“能谈谈吗?”我的声音很冷静,没有丝毫的紧张,爷爷告诉我和人谈判的时候,越是冷静就越占上风,别人会看不透你的牌。
即便是不知道雷管,但是爆炸的威力让在场众人都是一阵心惊,。一个个都变了脸色,就连老人恒古不变的脸上也出现了阴鸷,对于我的威胁更加愤怒,眼中的杀机更胜,忽然吆喝起来。
老人声色厉茬,显然实在下令射杀我们,但是中年人们却都犹豫了,因为他们一旦动手,不但他们要死,就连老人也会死,他们可以不在乎自己的生死,但是他们不能让老人死。
老人的声音弱了下去,他知道四个中年人在担心什么,但是他说了不管他,可是中年人们还是下不了手。
石室中一时间陷入了沉默,只有玛不知所措的拉着我,哀求我不要激动。
沉默中我毫不畏惧的和老人对视着,眼神越发的平静,终于半晌之后,老人眼中的杀机敛去,化作一声长长的叹息,张了张嘴轻咳了一声:“你……谈谈……”
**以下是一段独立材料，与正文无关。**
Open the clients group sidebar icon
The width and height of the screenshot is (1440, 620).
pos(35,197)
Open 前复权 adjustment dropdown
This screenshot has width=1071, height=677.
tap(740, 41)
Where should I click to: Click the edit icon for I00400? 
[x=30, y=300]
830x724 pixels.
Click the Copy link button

这一刻我依稀明白了老人说话磕绊的缘由,怕是他会的也不多,毕竟根本用不上,就是懂得这一点也许还是上辈子人传下来的,他能说几句就已经不错了。
而老人接下来的做法也印证了我的猜测,话音落下,老人呵斥了四个中年人,虽然迟疑但是中年人他们还是收起了木匣,却依旧挡在老人身前,不过随着老人的的言语,一个中年人犹豫了一下走到了石室深处的一个木橱之前,然后从里面摸出来了一沓白桦树皮。
看着中年人手中的白桦树皮我就猜到了这东西干什么用的,果然上面有些用黑色笔勾勒出来的画,画的还不错,我只看到了第一张,那是一个繁华的城市,不过应该是很早很早之前的古城。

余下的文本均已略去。